Biodiversity of Grassland Webinars

26 Jan 2021   ,

BSAS, BGS and Stapledon Trust


The new UK Agriculture Act is the basis for radical change in the way grassland livestock farming is supported. In future farmers will only receive public money in return for delivery of ‘public goods’. That means, primarily, biodiversity and other environmental benefits. But do we have the science base to underpin such a policy, and can farmers apply it to deliver results at sufficient scale whilst maintaining food production and a viable business?

BSAS, BGS and Stapledon Trust have organised two webinars on Biodiversity in Grassland focused on the UK to inform and activate discussion.


Webinar 1 Tuesday 26 January 2021 17.00-18.30 (UK time)

The science: what is the state of grassland biodiversity and how might it be increased? Chaired by Steve Peel


Dr Lisa Norton, Land Use Group, Centre for Ecology & Hydrology, Lancaster: Grassland biodiversity in the UK: status, trends and prospects: The presentation will be looking at the results from the UK Countryside Survey (CS), a nationally representative survey of GB countryside which has taken place five times since 1978. The results provide a picture of the grassland status and plant biodiversity over recent decades.

Lisa led the large Countryside Survey project and is currently studying semi-improved grasslands and leys in livestock and arable systems. She is uniquely placed to give an overview of grassland diversity, the factors driving it and the potential for increasing it.


Prof Robin Pakeman, James Hutton Institute, Aberdeen: Plants, invertebrates and birds in upland grassland: effects of grazing management: The presentation will focus on results from a long-term and large-scale experiment looking at how changing grazing management cascades through a mosaic of upland vegetation types. It will address those groups that change slowly (plants) and those that change quickly (invertebrates and birds). It will also stray onto the potential impacts of trees on biodiversity and carbon.

Robin will draw on his own and other research, including the 18-year experiment at Glenfinglas, to identify the impact of management on gains and losses in biodiversity and carbon.


Dr Will Peach, Head of Conservation Science for England & Wales, Royal Society for Protection of Birds: Management of lowland grassland for invertebrates and birds: The presentation will focus on the measures, including land management options, that can be taken on livestock farms to boost wildlife.

Research carried out by Will and his colleagues shows how biodiversity can be greatly increased on improved grassland and livestock farms.




Webinar 2 Tuesday 2 February 2021 17.00-18.30 (UK time)

Implementation: how policy and practice could reverse biodiversity decline.
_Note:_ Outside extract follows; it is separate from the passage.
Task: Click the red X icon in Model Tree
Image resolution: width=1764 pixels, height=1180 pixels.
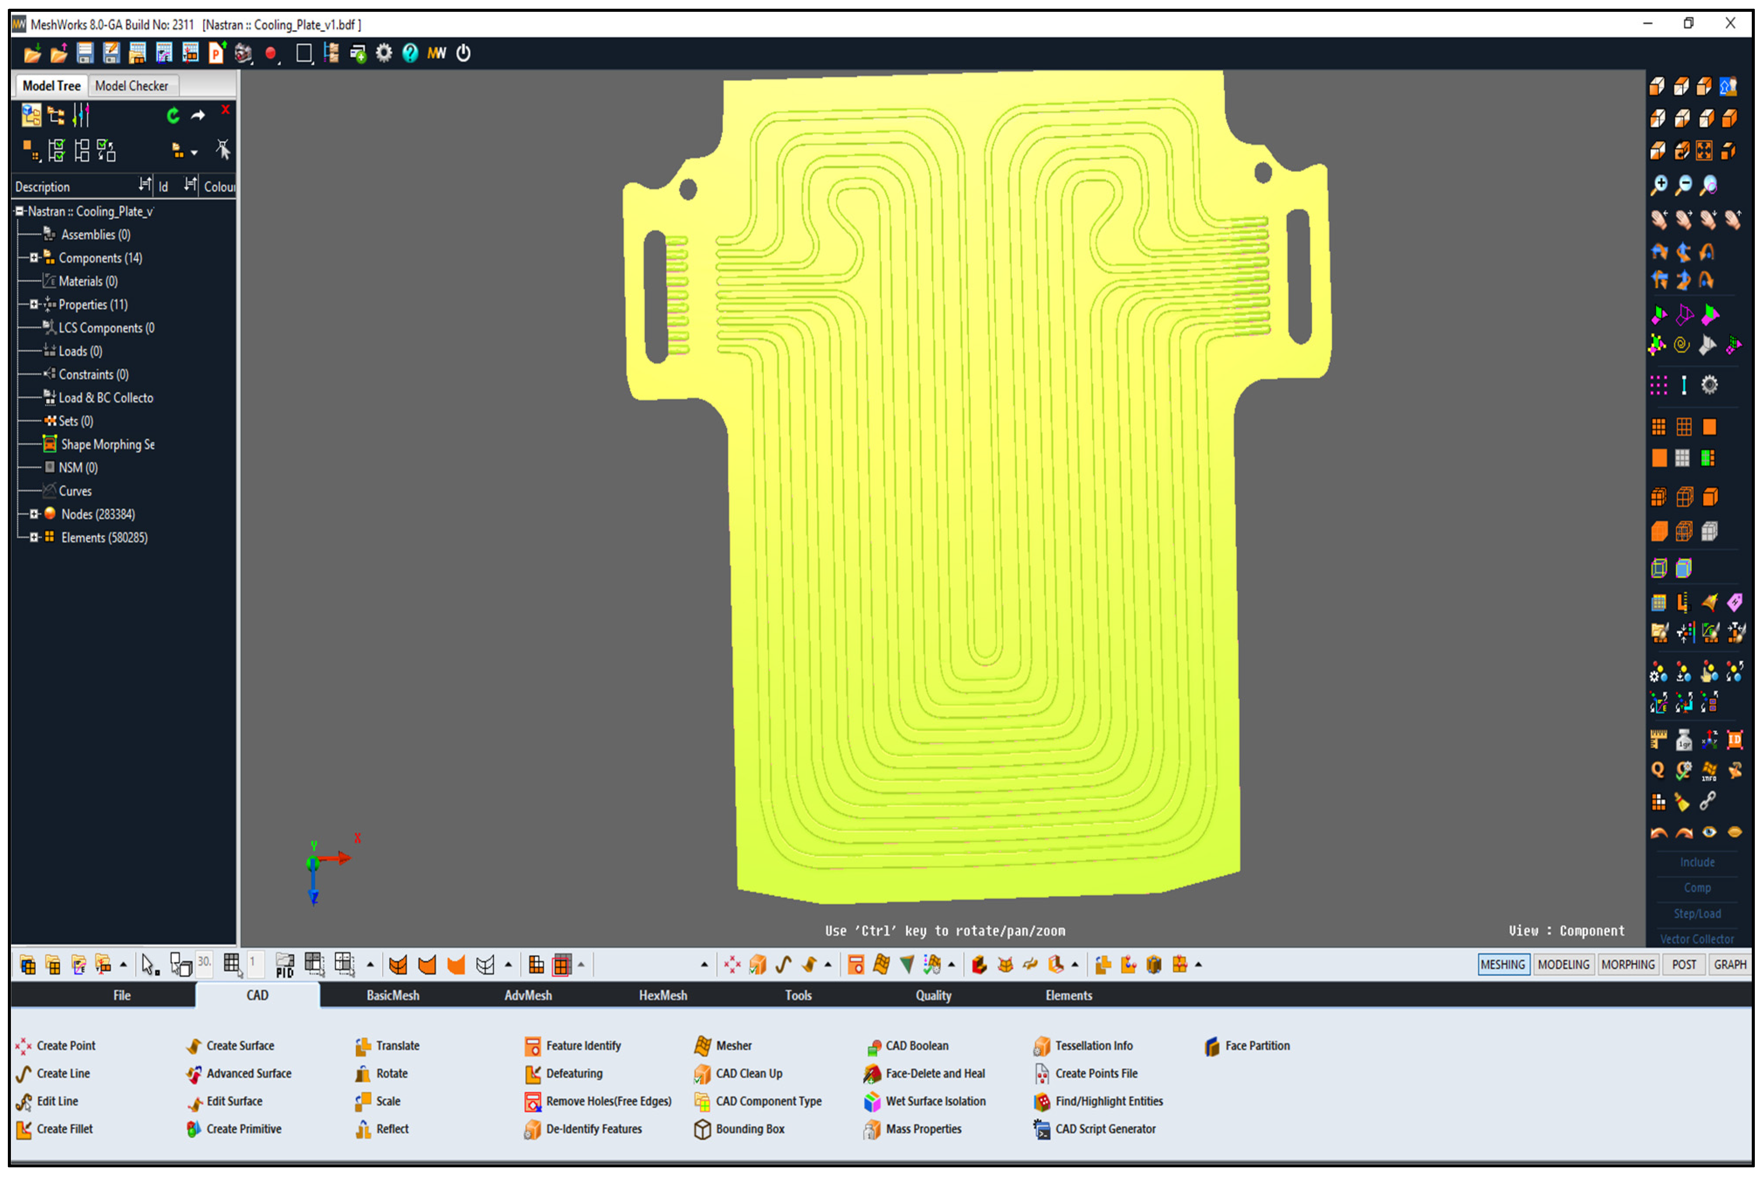Action: (x=225, y=111)
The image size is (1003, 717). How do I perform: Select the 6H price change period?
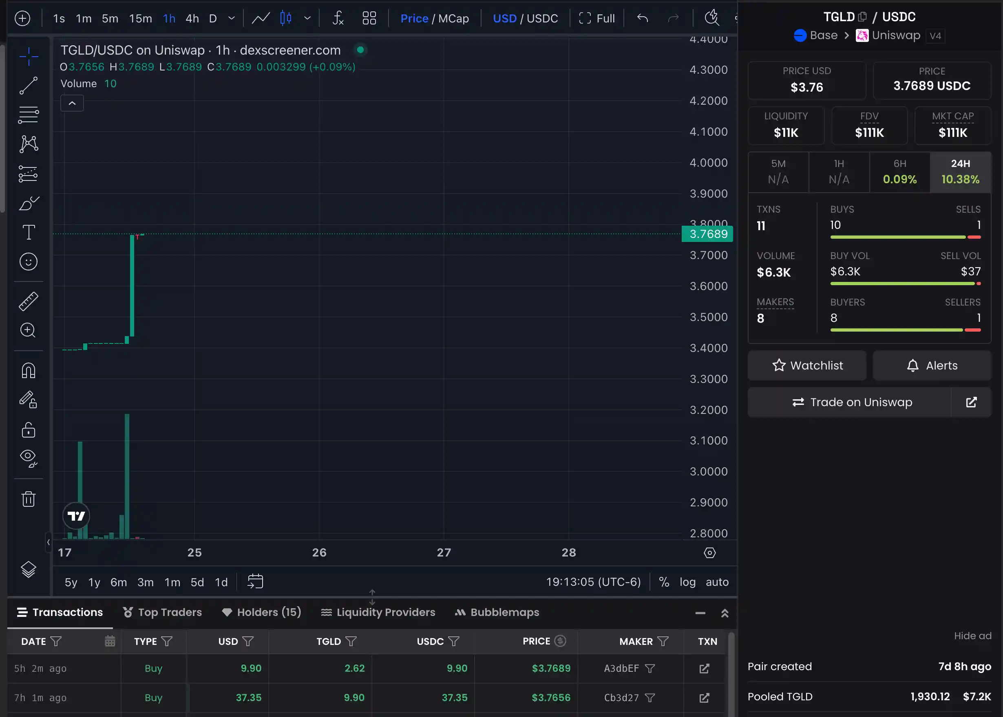point(900,172)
Chaired by Kairsty Topp


Clare Pinches, Principal Science Analyst, Natural England: Development of policies to conserve and increase biodiversity in grassland

Clare has been active in monitoring, evaluation, design and delivery of agri-environment schemes for over 17 years. She will discuss the success of past and current schemes and policies relevant to grassland and suggest how these could be improved in future.


Ian Boyd, Cotswold Beef & , Whittington Lodge Fm, Cheltenham: A profitable farm rich in wildlife The presentation will talk about the journey Ian'sfarm has been on from monoculture arable to wildflower and diverse grasslands over 15 years whilst developing a viable farm business. What started as a quest to photograph more farmland wildlife has developed into a system that addresses all the multiple issues that farming and the environment face today.

Conventional arable until 15 years ago Ian’s farm has evolved into a mixed organic system with species-rich permanent grassland and herbal leys in rotation. His Hereford cattle are grown and finished with no concentrate feed and all the meat is sold via a box scheme with Pasture for Life branding. Ian has won many wildlife awards including from RSPB & FWAG.


Chris Clark, Nethergill Associates: Nature Means Business: The presentation will discuss how a farm business is most profitable where farm management and nature are in equilibrium, and how the Standard Economic Theory of the Firm doesn’t work in agriculture.

Chris is a farmer, business consultant and England chair of the Nature Friendly Farming Network. In 2019 he published Less is More, based on 43 upland farm businesses. It showed that, in seeking high output, most were incurring excessive and unnecessary costs and making little or no profit. Chris will suggest how businesses might survive and thrive by delivering biodiversity and other public goods as well as quality food.